Professor Lizzy Fisher, a former PhD student and later Programme Leader at MRC Harwell, has been elected a Fellow of the Royal Society.
The Royal Society is the oldest scientific academy in continuous existence. Each year the current membership elects up to 109 new Fellows who have made substantial contributions to the improvement of natural knowledge, including mathematics, engineering science, and medical science. Lizzy is one of more than 90 outstanding researchers from across the world elected to Fellowship this year.
After an undergraduate degree in Oxford, Lizzy did her PhD in mouse molecular genetics at Imperial College London and MRC Harwell, supervised by Steve Brown and Mary Lyon. This was a technically demanding project involving the dissection of individual chromosomes and cloning DNA fragments into plasmids, in nanolitre volumes. She completed the PhD in 1986 and in 1987 started postdoctoral work with David Page at the Whitehead Institute, MIT, where she identified a novel gene involved in the aneuploidy, Turner syndrome.
After a few years, she returned to Imperial to start her own group, studying the effects of aneuploidy. She also started a hugely fruitful collaboration with Jo Peters at MRC Harwell (after a chance telephone call with Jo’s lab member Simon Ball) in the early 1990s, and was involved with the big project headed by Pat Nolan, with Steve Brown, Sohaila Rastan of Glaxo Smithkline and Jo Martin of QMUL, that generated new mutants for biomedical research, and SHIRPA, a new standardised phenotyping protocol. In 2001, Lizzy moved to the Institute of Neurology at University College London to take up the role of Professor of Neurogenetics and in 2017 she also set up a lab at MRC Harwell.

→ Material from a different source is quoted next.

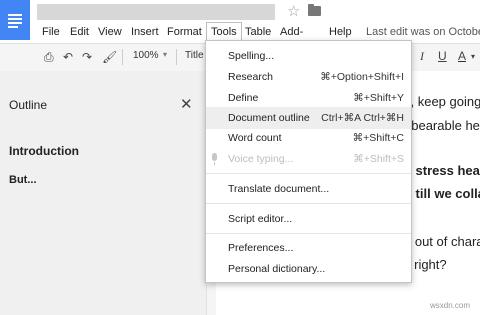  What do you see at coordinates (378, 98) in the screenshot?
I see `menu-item-shortcut: ⌘+Shift+Y` at bounding box center [378, 98].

In 1991, with Victor Tybulewicz, she gained funding from the Wellcome Trust to start a long-term project to create a new “humanised” mouse model of Down syndrome. Since then, they have gone on to generate and characterise many useful mouse models of Down syndrome and amyotrophic lateral sclerosis (ALS), including the Dp1Tyb model of Down syndrome and the first genomically humanised mice in which human ALS/FTD (frontotemporal dementia)-associated genes replace their mouse orthologues.
Lizzy commented, “I am a mouse geneticist by training, and almost all of that training has come from the wonderful experts at MRC Harwell, from whom I’ve had the privilege to learn, since I started my PhD working in what had been the pig farm here, in 1983! The people I’ve worked with at Harwell have had a huge part in shaping my career, so this is for you too.”
Former MRC Harwell Director, Steve Brown: “Many congratulations to Lizzy. I am absolutely delighted that she has been elected to the Fellowship of the Royal Society. This is so well deserved in recognition of her outstanding, pivotal contributions and transformative discoveries in the areas of mouse genetics, neurological disease and Down’s syndrome.”
Lizzy’s contributions have previously been recognised with election to become a Fellow of the Academy of Medical Sciences in 2007, election to Membership of EMBO in 2009 and election to Fellowship of the Royal Society of Biology in 2010.